Copy the data exactly from the line that contains "Given: Click the" through the line that contains "The height and", keeping both end lines and leaving out everything else.

##### Information

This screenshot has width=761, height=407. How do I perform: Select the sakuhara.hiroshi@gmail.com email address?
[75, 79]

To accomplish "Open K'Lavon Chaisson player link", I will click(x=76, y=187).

##########
##### Information

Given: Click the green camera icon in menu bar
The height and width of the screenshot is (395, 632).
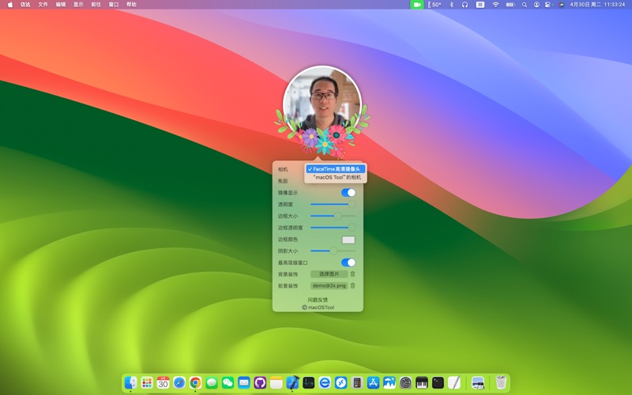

##########
##### Information

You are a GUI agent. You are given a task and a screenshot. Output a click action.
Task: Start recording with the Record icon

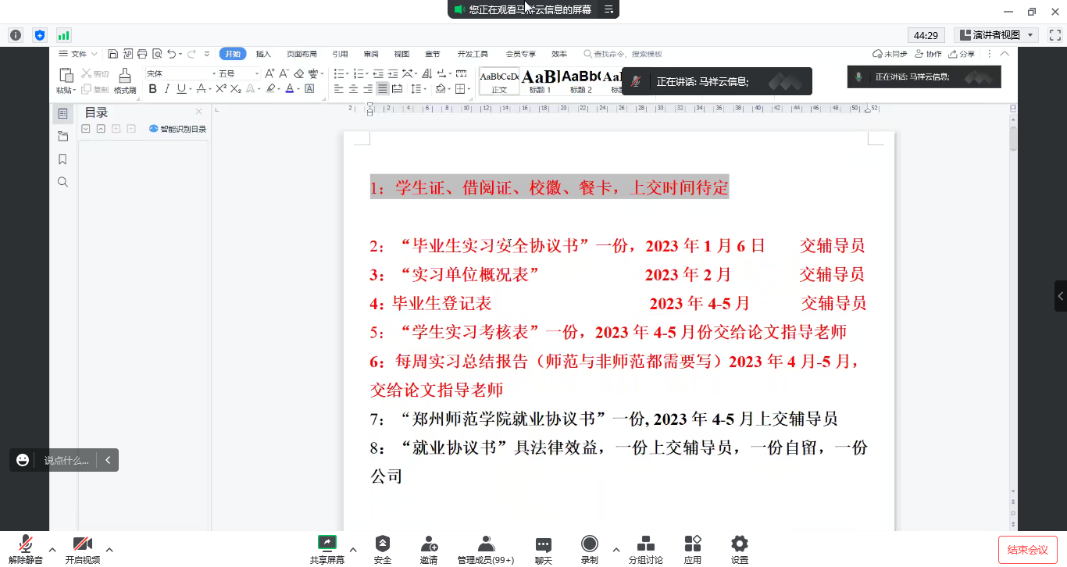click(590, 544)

##########

**Solution below:**
Given: Click the green camera icon in menu bar
The height and width of the screenshot is (395, 632).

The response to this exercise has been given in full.